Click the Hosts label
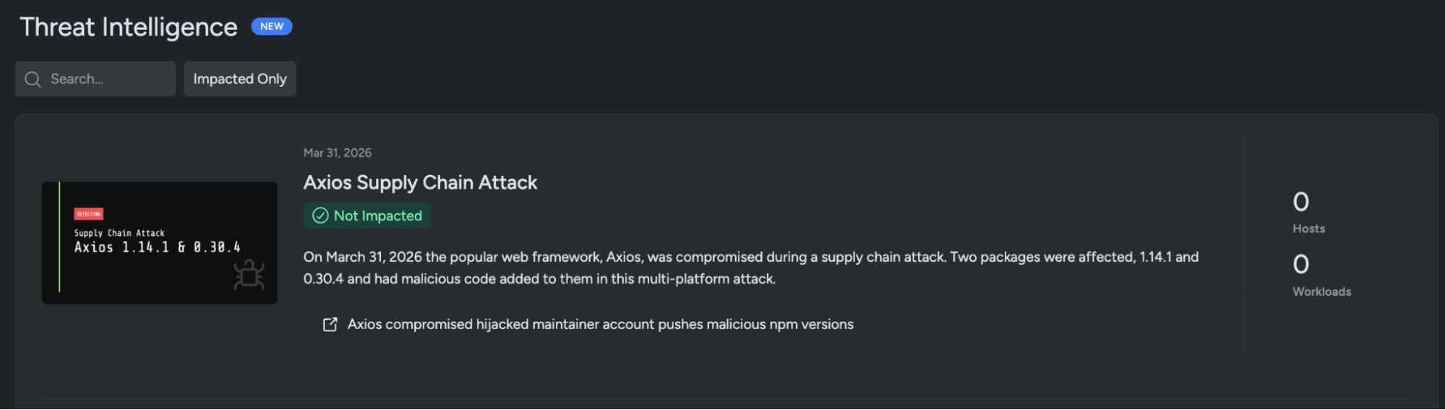This screenshot has height=410, width=1445. (1308, 229)
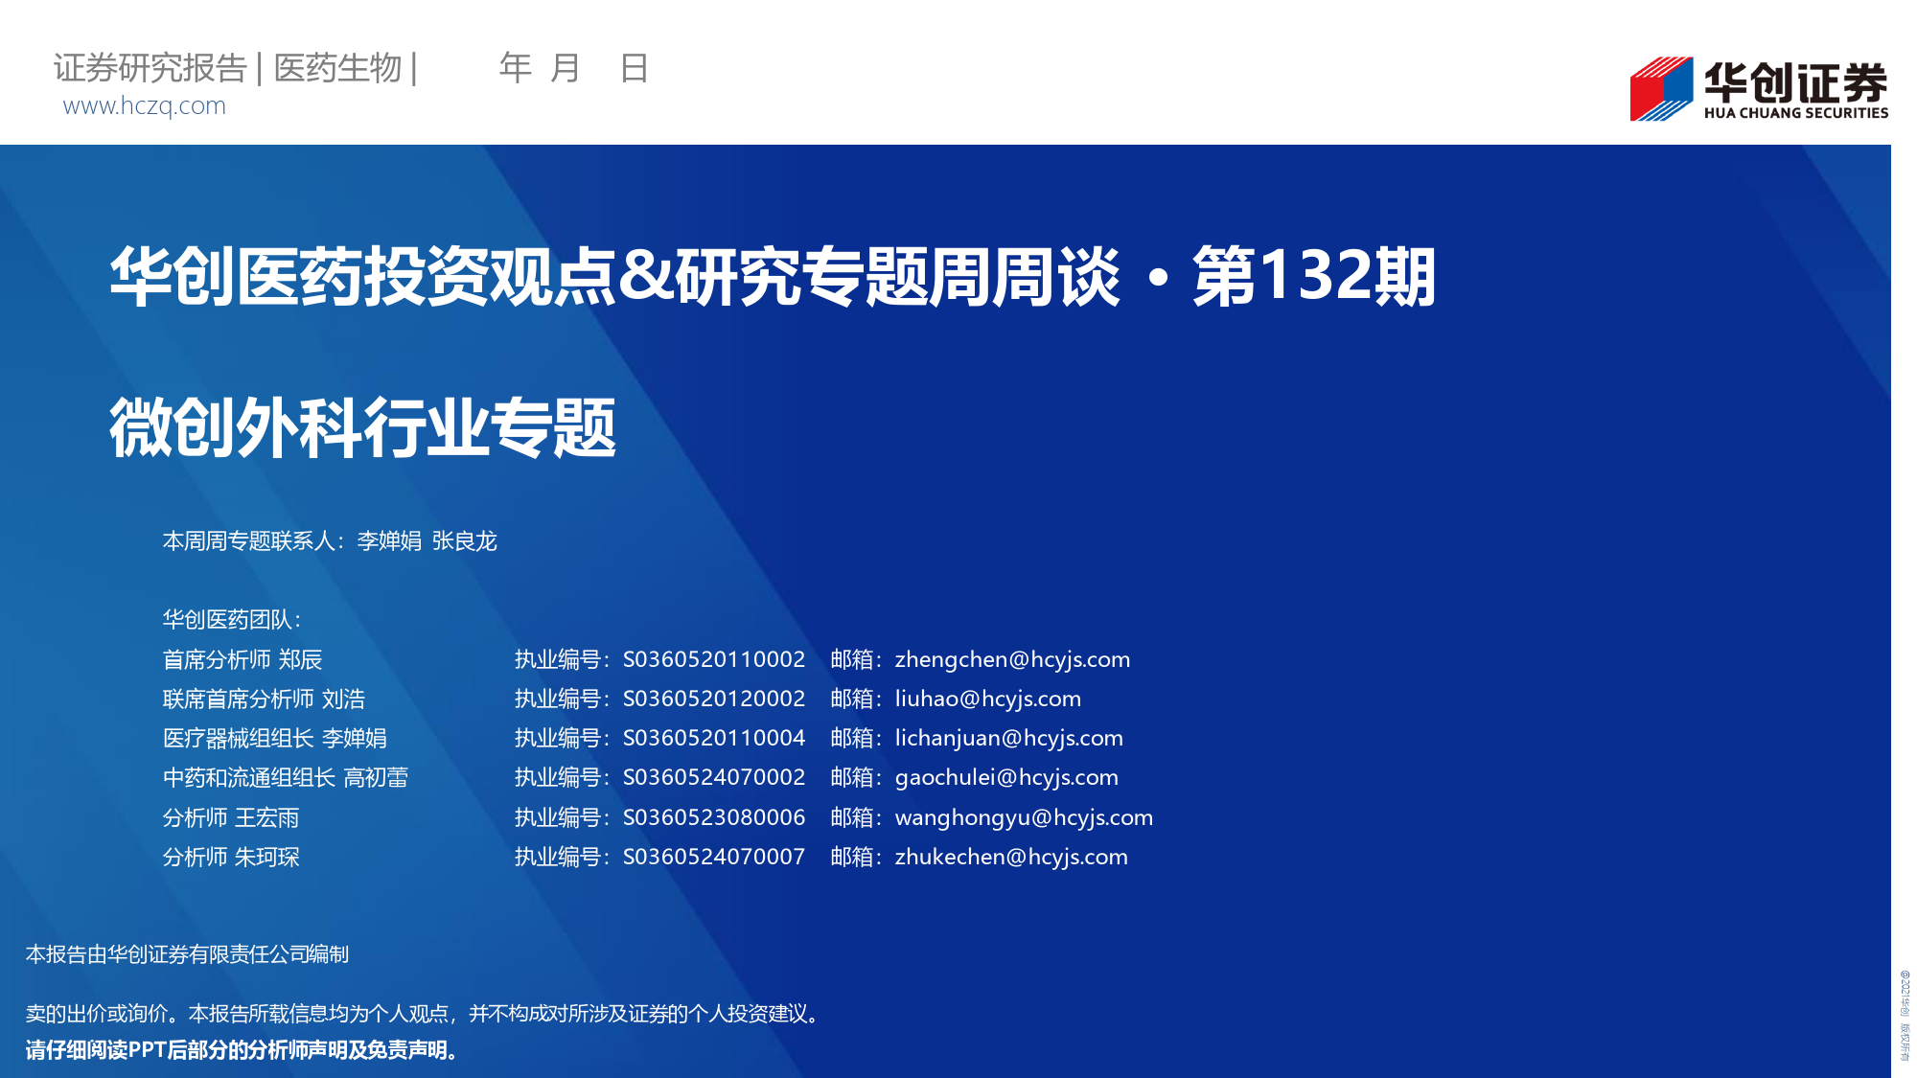Open the www.hczq.com website link
This screenshot has height=1078, width=1917.
tap(145, 105)
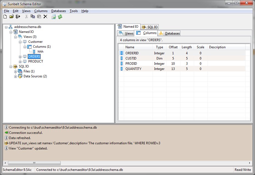Screen dimensions: 255x175
Task: Open the Tools menu
Action: 74,11
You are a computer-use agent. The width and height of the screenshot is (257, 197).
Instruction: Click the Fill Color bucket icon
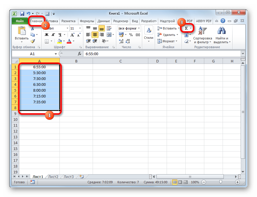tap(59, 41)
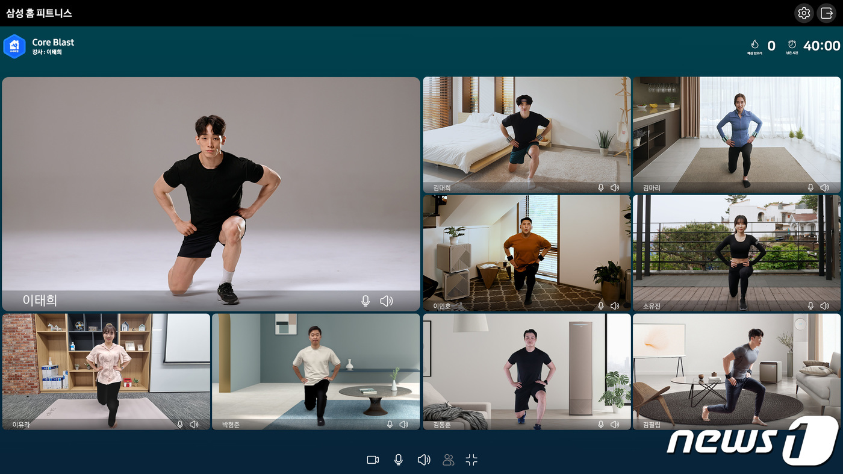Mute microphone on 이유라's video tile
Screen dimensions: 843x474
point(179,425)
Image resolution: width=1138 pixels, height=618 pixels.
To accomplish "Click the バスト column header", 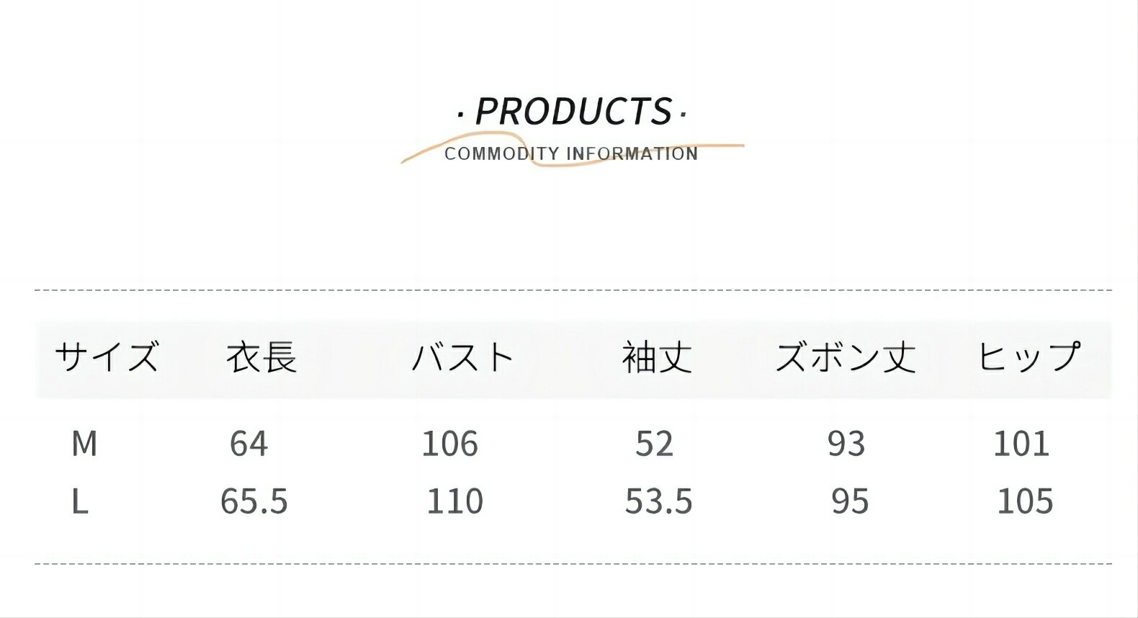I will (x=462, y=357).
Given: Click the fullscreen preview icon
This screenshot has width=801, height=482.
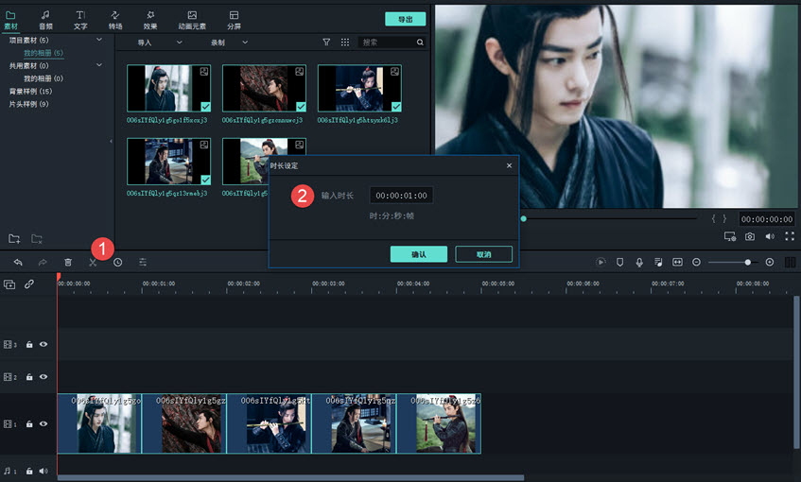Looking at the screenshot, I should tap(790, 236).
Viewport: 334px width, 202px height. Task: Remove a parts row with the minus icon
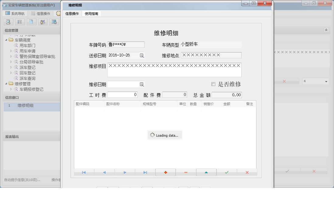point(186,172)
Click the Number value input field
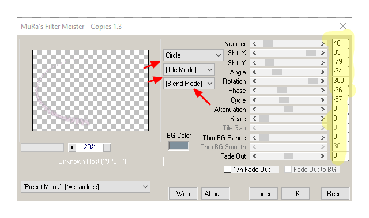The height and width of the screenshot is (218, 369). 340,43
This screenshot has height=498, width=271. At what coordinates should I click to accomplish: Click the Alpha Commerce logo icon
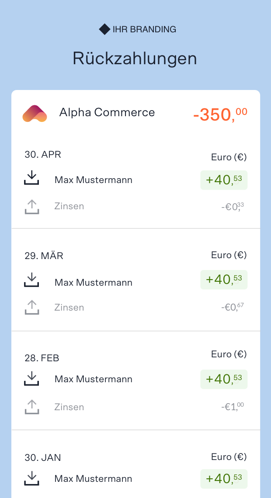35,113
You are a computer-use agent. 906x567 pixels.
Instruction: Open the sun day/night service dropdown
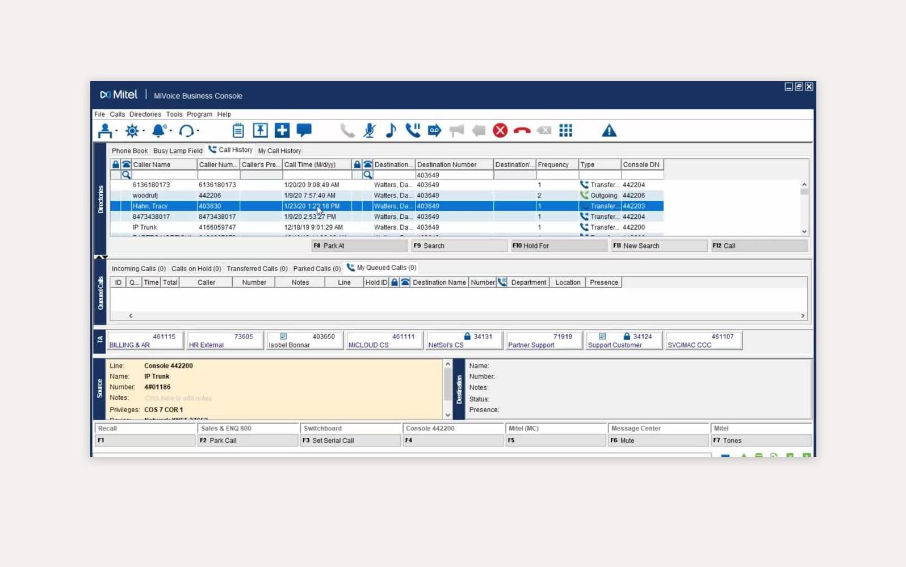[x=144, y=131]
========================
- **WHAT THIS TASK INVOLVES**
Where a line in the material contains "computer", copy that line.

- **WRITTEN ANSWER**
You are a computer-use agent. The width and height of the screenshot is (257, 197).
You are a computer-use agent. 906x567 pixels.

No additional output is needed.